- GIVEN TEXT

** BEGIN **

Supporting Academically More Able Pupils

Once known as ‘gifted and talented’, pupils working at above average levels can benefit hugely from targeted one-to-one tuition.

In March 2015, Ofsted concluded that many of the most able children attending non-selective secondary schools were failing to achieve their potential. It’s no surprise then that many parents of more able children seek private tuition to help their children flourish.

Gifted or academically more able?

While there has been considerable debate about the best term to use for pupils with advanced abilities – with ‘gifted’, ‘talented’, ‘very able’, ‘exceptionally able’ and now ‘academically more able’ among the most used options – education leaders are in no doubt about the importance of supporting and stretching these pupils.

The Department for Education currently defines ‘academically more able learners’ as ‘those who have abilities in one or more academic subjects such as mathematics or English.’

Potential Plus UK (formerly known as the National Association for Gifted Children), which uses the term ‘high learning potential’ (with ‘gifted and able’ in brackets) goes further.

** END **

- DATA EXCERPT
** BEGIN **

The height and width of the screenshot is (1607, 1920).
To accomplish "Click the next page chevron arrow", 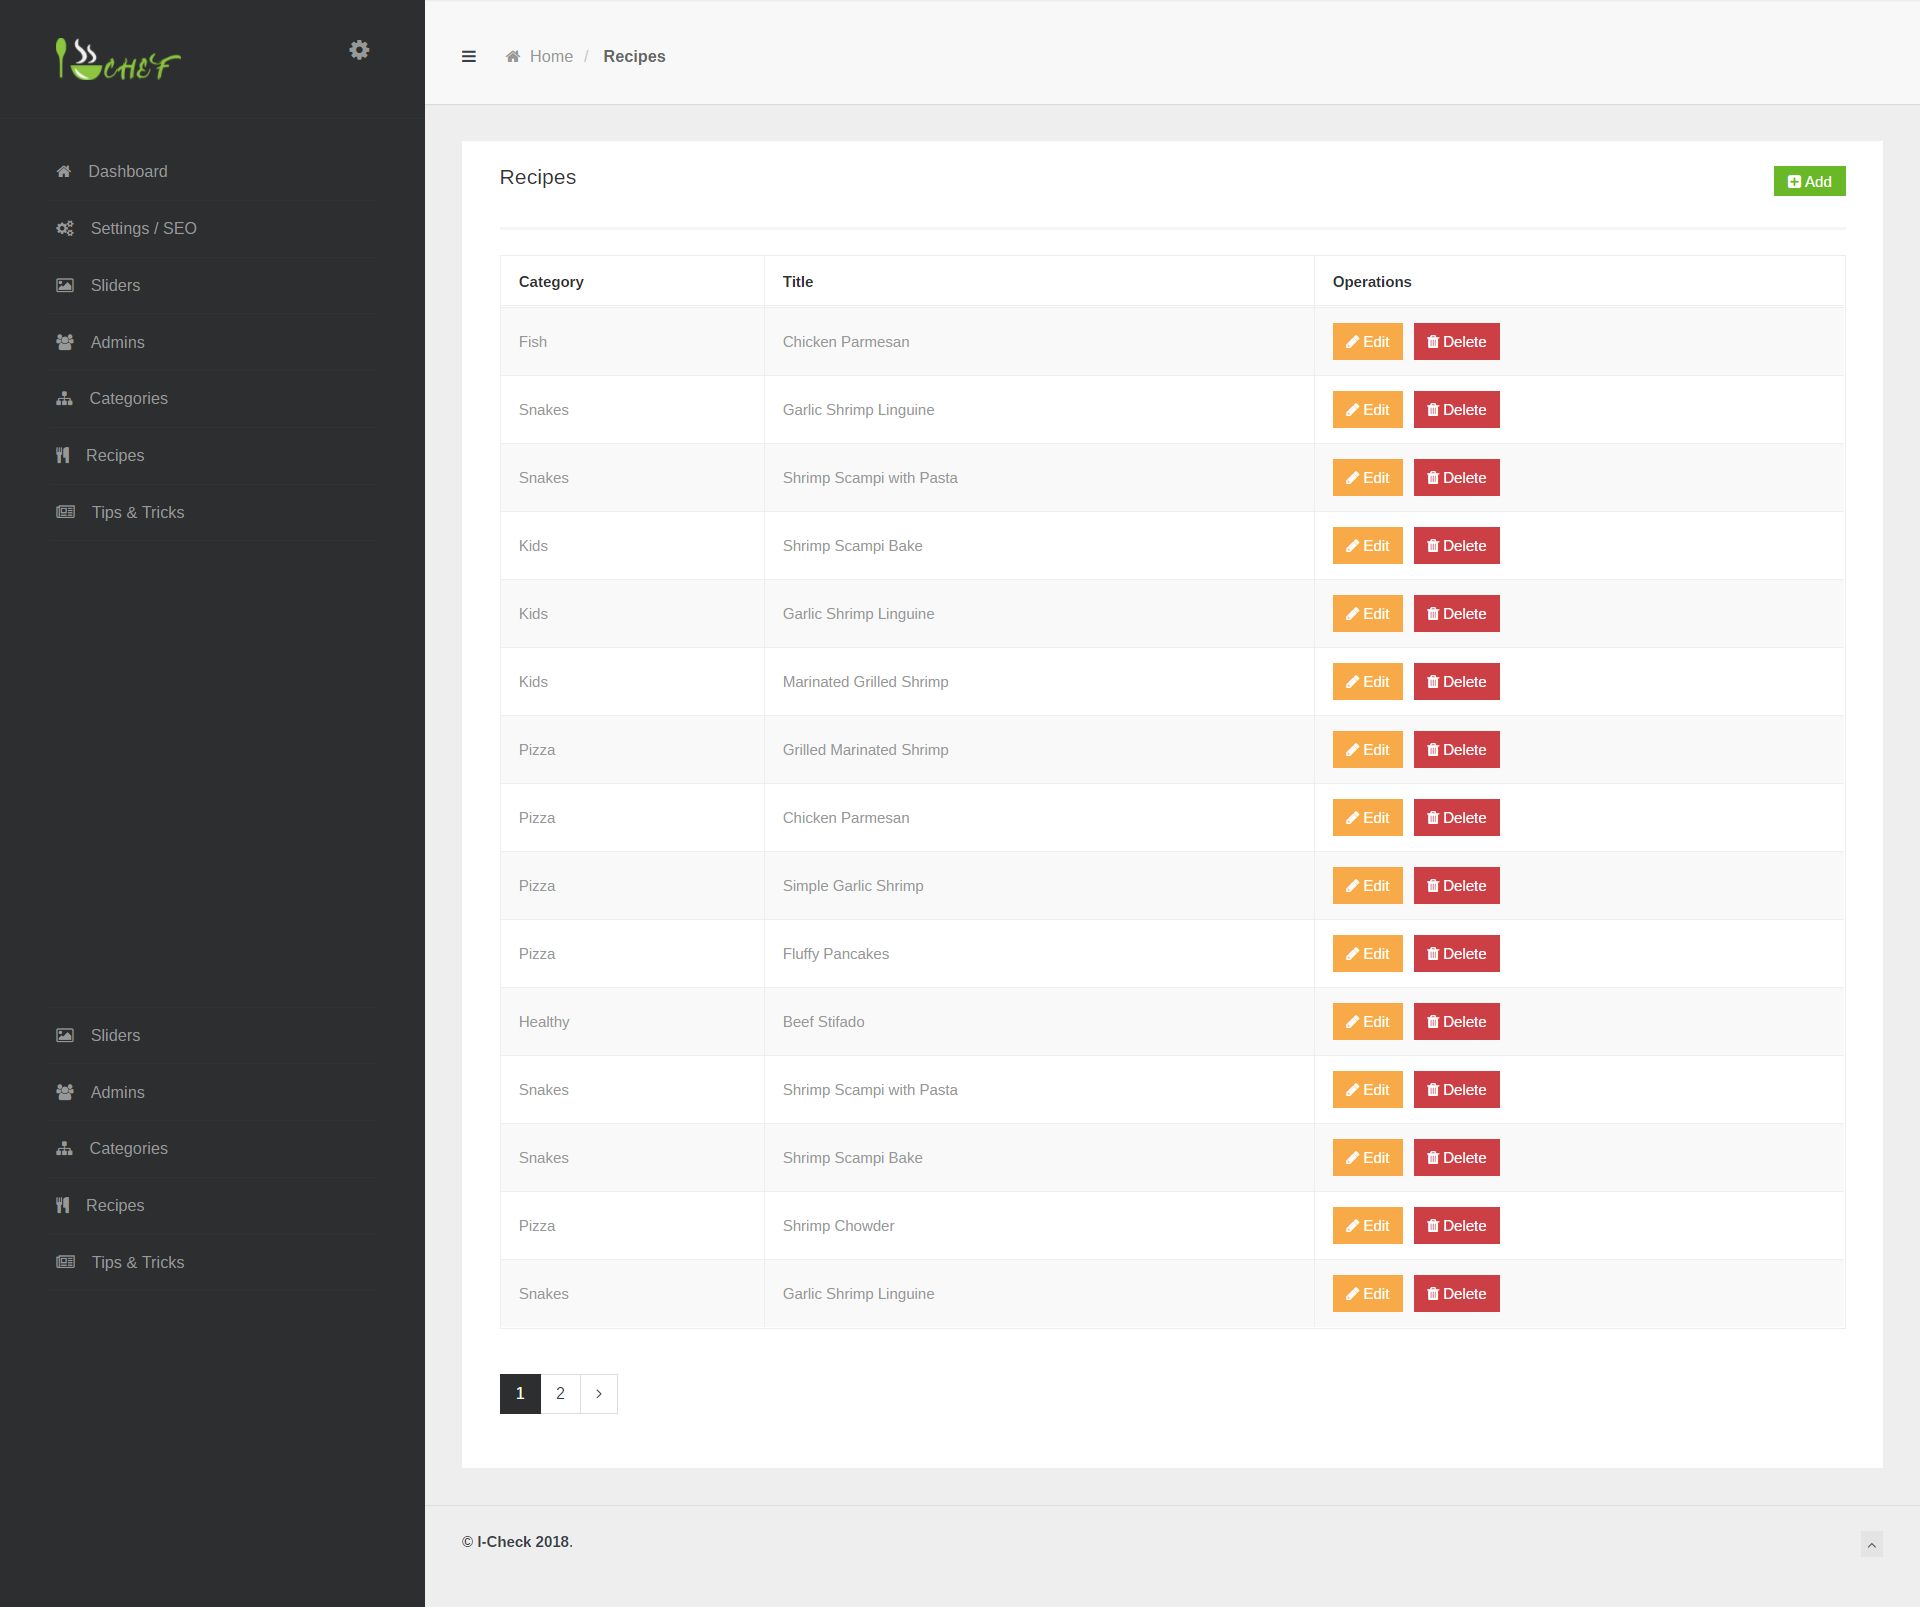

** END **

- WORK TO COMPLETE
[A] Answer these questions from the text on more able pupils:
(i) In what month and year did Ofsted reach its conclusion about the most able children in non-selective secondary schools?
(ii) What was Potential Plus UK formerly known as?
(iii) Which two subjects does the Department for Education name as examples in its definition?
[B] In the text on more able pupils, rename "pupils" as "students" and write out the passage starting at "While there has" and ending at "brackets) goes further.".

- SOLVED PROBLEMS
[A]
(i) March 2015
(ii) The National Association for Gifted Children
(iii) Mathematics and English

[B]
While there has been considerable debate about the best term to use for students with advanced abilities – with ‘gifted’, ‘talented’, ‘very able’, ‘exceptionally able’ and now ‘academically more able’ among the most used options – education leaders are in no doubt about the importance of supporting and stretching these students.

The Department for Education currently defines ‘academically more able learners’ as ‘those who have abilities in one or more academic subjects such as mathematics or English.’

Potential Plus UK (formerly known as the National Association for Gifted Children), which uses the term ‘high learning potential’ (with ‘gifted and able’ in brackets) goes further.